WHAT YOU ARE ASKED TO DO
The response should consist solely of the lines running from the line with "Task: Click format: int32 info text" to the end of the data, retyped exactly.
*** SUPPLIED INFORMATION
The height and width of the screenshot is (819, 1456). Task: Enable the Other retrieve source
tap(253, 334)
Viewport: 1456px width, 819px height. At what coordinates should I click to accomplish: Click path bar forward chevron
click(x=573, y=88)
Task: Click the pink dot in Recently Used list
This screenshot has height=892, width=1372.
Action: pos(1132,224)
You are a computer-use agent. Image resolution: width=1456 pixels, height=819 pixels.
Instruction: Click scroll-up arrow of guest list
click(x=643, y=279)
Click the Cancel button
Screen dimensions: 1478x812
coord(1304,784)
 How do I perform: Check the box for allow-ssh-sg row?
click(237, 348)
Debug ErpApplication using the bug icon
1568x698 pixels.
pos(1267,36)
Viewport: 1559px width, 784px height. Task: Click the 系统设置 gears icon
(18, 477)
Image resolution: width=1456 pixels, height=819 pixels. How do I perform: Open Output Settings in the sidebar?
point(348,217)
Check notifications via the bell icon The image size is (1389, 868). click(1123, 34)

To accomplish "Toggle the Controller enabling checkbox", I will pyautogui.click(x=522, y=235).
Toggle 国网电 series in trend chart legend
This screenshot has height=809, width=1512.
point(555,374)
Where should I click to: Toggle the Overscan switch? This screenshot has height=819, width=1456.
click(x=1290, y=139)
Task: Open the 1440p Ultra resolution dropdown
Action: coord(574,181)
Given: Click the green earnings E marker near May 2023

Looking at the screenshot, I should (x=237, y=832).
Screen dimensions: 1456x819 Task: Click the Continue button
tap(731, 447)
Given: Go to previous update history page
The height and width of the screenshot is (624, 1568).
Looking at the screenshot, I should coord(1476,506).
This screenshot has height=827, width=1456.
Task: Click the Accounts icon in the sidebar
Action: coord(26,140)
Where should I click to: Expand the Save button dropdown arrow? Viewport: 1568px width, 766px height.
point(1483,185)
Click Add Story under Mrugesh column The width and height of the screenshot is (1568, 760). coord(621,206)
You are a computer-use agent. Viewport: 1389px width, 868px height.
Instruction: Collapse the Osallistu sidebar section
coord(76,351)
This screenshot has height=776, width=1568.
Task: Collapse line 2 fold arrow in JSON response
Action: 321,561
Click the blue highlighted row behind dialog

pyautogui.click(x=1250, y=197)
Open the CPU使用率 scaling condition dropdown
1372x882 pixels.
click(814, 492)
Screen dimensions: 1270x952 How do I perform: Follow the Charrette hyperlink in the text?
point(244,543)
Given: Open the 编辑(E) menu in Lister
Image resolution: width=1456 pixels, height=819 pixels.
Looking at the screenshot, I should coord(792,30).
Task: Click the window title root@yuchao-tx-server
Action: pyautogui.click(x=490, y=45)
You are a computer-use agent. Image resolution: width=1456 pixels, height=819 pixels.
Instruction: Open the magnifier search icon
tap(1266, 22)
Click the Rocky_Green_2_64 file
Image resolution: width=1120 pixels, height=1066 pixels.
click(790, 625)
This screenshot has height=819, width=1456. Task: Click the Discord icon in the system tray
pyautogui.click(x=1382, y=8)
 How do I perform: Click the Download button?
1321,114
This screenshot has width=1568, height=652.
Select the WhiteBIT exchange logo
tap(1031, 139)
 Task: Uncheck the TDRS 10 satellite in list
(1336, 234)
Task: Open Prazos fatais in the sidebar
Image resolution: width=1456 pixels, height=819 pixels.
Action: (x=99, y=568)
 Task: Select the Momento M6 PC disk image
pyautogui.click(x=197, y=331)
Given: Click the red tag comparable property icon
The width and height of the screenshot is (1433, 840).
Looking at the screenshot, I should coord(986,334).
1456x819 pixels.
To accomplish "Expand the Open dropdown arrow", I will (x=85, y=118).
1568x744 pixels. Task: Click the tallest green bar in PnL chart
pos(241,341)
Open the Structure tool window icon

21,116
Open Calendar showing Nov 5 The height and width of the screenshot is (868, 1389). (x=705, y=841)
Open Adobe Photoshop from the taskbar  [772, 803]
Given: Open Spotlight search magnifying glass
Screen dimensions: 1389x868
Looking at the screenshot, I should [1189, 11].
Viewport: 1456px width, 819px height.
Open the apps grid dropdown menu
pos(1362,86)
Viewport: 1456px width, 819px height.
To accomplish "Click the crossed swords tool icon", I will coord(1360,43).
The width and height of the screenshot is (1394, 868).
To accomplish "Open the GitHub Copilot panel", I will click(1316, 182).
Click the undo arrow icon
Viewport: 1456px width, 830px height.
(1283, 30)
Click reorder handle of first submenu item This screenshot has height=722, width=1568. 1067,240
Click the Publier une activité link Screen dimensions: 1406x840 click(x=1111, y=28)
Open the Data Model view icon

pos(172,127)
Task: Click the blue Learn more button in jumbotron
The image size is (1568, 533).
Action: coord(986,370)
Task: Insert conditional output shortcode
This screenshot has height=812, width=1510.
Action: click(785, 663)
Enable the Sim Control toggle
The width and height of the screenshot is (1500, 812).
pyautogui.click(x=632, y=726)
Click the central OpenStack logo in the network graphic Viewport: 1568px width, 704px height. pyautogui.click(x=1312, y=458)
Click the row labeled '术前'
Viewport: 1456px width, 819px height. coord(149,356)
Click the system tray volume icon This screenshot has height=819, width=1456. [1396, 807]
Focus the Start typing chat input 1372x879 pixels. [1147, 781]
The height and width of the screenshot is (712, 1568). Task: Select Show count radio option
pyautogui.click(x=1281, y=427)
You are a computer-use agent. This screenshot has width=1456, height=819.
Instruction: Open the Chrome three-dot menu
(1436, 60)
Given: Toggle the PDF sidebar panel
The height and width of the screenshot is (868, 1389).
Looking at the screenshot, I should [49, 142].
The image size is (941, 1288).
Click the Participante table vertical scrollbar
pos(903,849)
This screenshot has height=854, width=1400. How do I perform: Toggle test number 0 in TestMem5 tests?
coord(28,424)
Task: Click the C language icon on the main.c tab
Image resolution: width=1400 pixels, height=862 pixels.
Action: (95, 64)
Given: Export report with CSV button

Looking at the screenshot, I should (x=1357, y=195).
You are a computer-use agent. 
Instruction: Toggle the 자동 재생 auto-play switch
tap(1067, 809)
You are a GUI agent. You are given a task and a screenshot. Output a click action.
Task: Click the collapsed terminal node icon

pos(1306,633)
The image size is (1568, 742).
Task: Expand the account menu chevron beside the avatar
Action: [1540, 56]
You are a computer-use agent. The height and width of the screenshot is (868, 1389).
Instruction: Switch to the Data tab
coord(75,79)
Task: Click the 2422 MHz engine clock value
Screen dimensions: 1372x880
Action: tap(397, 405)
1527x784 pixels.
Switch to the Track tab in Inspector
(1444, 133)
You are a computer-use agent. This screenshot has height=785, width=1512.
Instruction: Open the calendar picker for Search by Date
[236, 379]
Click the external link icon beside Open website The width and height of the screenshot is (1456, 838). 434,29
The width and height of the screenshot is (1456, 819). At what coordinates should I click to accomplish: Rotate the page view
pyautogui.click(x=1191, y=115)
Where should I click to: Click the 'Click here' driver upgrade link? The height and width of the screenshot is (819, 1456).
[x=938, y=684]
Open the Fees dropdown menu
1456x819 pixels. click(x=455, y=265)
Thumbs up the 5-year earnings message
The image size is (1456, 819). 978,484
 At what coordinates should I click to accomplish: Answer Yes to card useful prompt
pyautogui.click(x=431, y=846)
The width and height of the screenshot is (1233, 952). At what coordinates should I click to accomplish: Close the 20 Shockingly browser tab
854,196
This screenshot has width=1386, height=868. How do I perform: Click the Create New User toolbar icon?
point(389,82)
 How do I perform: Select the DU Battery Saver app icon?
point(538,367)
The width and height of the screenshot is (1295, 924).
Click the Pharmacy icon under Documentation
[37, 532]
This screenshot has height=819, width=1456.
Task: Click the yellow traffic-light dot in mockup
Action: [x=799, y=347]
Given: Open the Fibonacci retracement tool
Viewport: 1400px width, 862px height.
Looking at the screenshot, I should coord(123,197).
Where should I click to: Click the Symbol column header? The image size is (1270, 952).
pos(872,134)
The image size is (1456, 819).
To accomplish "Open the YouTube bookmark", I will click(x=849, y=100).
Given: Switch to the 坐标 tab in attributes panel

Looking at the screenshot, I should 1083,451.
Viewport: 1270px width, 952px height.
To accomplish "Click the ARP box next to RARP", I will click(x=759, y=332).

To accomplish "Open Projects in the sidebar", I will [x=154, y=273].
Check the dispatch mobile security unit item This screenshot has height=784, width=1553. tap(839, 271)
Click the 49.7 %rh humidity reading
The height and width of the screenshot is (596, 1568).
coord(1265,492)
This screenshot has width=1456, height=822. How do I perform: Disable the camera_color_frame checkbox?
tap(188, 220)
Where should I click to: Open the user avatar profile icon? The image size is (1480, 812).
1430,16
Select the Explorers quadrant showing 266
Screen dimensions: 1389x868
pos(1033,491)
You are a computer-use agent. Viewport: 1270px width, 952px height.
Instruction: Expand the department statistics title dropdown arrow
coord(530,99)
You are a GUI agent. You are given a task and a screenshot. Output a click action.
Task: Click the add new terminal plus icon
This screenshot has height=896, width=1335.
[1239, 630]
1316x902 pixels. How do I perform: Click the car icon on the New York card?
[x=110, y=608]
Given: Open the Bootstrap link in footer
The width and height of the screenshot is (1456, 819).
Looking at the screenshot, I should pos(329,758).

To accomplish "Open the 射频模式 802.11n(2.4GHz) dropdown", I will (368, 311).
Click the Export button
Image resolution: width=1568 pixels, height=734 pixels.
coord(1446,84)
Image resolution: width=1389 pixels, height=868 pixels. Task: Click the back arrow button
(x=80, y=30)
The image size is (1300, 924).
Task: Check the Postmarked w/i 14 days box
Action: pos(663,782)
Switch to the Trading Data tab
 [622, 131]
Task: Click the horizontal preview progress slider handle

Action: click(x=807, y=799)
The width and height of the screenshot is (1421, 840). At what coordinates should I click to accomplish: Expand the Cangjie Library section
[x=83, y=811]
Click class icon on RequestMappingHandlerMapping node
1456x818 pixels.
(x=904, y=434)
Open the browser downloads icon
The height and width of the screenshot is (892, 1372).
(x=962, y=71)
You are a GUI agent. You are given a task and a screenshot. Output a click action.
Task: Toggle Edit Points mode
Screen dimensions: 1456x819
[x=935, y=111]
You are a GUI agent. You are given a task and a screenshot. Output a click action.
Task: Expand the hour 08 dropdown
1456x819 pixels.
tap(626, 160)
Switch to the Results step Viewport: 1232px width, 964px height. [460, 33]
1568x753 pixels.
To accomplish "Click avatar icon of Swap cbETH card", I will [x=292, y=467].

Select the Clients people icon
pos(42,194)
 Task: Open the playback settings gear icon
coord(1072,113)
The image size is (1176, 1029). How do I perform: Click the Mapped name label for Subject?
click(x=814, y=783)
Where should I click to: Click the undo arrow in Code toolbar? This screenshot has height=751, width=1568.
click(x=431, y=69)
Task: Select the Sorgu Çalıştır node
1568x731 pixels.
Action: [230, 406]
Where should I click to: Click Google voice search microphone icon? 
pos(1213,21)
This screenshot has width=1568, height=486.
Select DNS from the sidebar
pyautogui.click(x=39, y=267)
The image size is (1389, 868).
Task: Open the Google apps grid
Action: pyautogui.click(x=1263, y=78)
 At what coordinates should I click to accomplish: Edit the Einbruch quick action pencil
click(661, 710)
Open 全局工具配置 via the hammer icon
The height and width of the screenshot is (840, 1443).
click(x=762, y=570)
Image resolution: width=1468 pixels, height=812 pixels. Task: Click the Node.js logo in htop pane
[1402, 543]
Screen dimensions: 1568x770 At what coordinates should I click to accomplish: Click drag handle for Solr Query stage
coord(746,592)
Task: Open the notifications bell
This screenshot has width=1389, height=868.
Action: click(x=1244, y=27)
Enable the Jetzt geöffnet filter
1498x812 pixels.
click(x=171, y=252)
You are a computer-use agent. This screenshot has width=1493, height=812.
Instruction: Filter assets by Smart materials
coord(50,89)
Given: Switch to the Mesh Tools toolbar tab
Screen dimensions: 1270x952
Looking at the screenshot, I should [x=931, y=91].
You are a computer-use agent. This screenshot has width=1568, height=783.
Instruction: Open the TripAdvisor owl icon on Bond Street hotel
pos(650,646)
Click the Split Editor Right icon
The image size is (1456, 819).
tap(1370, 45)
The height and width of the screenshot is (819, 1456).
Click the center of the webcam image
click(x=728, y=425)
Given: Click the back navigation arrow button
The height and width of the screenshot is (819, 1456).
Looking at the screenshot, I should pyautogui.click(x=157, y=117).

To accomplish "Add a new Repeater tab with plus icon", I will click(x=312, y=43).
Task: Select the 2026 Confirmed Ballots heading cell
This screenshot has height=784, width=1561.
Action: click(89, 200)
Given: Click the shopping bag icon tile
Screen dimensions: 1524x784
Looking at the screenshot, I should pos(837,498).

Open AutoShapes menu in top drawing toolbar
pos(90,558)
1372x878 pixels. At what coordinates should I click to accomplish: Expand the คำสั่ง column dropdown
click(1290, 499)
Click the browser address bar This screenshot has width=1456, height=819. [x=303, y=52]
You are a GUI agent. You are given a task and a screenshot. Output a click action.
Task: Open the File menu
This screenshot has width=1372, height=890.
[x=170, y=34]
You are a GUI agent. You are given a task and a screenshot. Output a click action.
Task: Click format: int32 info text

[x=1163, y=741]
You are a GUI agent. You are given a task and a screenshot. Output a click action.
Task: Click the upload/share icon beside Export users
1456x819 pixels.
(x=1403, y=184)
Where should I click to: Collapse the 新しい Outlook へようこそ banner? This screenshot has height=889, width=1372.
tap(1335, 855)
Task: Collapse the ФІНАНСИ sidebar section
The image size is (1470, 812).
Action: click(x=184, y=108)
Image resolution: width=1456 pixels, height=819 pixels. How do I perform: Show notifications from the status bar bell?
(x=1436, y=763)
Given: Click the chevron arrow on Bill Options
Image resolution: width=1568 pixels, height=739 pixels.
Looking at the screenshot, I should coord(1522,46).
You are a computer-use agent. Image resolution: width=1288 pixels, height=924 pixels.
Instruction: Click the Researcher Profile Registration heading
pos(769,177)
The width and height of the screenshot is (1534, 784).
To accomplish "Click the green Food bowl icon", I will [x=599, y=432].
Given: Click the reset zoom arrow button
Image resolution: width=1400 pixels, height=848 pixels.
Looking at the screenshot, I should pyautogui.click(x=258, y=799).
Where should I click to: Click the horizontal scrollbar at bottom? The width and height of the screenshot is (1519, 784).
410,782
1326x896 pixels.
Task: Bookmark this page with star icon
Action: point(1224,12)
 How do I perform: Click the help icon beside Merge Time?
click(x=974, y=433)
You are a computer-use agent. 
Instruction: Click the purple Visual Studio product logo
******
EXPECTED ANSWER
Task: Click format: int32 info text

[x=1163, y=741]
You are a GUI agent. You are given a task and a screenshot. Output a click action.
Task: Click the upload/share icon beside Export users
1456x819 pixels.
(x=1403, y=184)
Where should I click to: Collapse the 新しい Outlook へようこそ banner? This screenshot has height=889, width=1372.
tap(1335, 855)
Task: Collapse the ФІНАНСИ sidebar section
The image size is (1470, 812).
Action: click(x=184, y=108)
Image resolution: width=1456 pixels, height=819 pixels. How do I perform: Show notifications from the status bar bell?
(x=1436, y=763)
Given: Click the chevron arrow on Bill Options
Image resolution: width=1568 pixels, height=739 pixels.
Looking at the screenshot, I should coord(1522,46).
You are a computer-use agent. Image resolution: width=1288 pixels, height=924 pixels.
Instruction: Click the Researcher Profile Registration heading
pos(769,177)
The width and height of the screenshot is (1534, 784).
To accomplish "Click the green Food bowl icon", I will [x=599, y=432].
Given: Click the reset zoom arrow button
Image resolution: width=1400 pixels, height=848 pixels.
Looking at the screenshot, I should pyautogui.click(x=258, y=799).
Where should I click to: Click the horizontal scrollbar at bottom? The width and height of the screenshot is (1519, 784).
410,782
1326x896 pixels.
Task: Bookmark this page with star icon
Action: point(1224,12)
 How do I perform: Click the help icon beside Merge Time?
click(x=974, y=433)
You are a computer-use agent. 
Instruction: Click the purple Visual Studio product logo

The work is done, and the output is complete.